Educational institution in Croatia

The University of Slavonski Brod (Sveučilište u Slavonskom Brodu, Universitas Studiorum Marsoniensis) is a public university in Slavonski Brod in Croatia. It is the ninth and the youngest Croatian university as well as the second university in Slavonia after the University of Osijek. Teaching at the university was initiated in 2020–2021 academic year.

==Establishment and subsequent events==
Efforts to establish the university in Slavonski Brod were faced with initial challenges and opposition. Once the law on the establishment of the new institution was introduced in 2015 University of Osijek applied to the Constitutional Court of Croatia claiming that Croatian authorities violated the principle of academic freedom by the decision to extricate it's faculties in Slavonski Brod which together with local polytechnic constituted the basis for the new university. On 30 January 2018 the court decided not to take up the case in which it underlined that it is clearly up to the University of Osijek to freely decide to change or not to change the legal status of its faculties in Slavonski Brod. The Ministry stated that they do not question the right of the University of Osijek and that the new university in Slavonia Brod will gain legal personality only when and if University of Osijek decide to change the status of the faculties in question.

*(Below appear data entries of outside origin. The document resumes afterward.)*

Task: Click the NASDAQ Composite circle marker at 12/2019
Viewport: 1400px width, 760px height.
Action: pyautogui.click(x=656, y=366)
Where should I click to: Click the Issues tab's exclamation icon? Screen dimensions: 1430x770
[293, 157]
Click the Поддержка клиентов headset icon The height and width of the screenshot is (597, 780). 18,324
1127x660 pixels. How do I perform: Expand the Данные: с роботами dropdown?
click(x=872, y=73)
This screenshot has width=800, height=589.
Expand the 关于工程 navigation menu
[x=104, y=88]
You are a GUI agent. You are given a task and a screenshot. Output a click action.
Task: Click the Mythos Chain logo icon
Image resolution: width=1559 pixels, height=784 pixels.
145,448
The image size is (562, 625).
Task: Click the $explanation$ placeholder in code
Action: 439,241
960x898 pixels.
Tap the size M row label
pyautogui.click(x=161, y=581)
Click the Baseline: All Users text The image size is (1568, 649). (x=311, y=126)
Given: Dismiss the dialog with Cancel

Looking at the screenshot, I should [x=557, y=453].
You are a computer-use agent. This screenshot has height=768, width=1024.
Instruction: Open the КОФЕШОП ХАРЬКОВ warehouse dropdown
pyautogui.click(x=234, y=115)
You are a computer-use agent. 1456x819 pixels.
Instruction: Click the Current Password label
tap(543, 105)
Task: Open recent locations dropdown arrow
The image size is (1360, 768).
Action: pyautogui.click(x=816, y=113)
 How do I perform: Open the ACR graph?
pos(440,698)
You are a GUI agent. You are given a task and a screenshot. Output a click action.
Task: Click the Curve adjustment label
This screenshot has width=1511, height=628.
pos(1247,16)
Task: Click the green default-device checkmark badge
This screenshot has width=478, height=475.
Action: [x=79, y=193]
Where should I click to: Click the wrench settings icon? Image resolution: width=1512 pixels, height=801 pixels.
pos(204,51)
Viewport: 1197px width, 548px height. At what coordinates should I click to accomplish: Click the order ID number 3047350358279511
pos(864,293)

In 2022, the newly established university entered into a legal disagreement with the city of Slavonski Brod over the usage of buildings in the city ownership.

In 2024, the rector of the University Ivan Samardžić became embroiled in a scandal after allegedly pressuring a student witness to change their statement in favor of his son, who was injured in a fight. The student's father perceived this as a threat and filed a criminal complaint, with a recording of the conversation submitted to the police.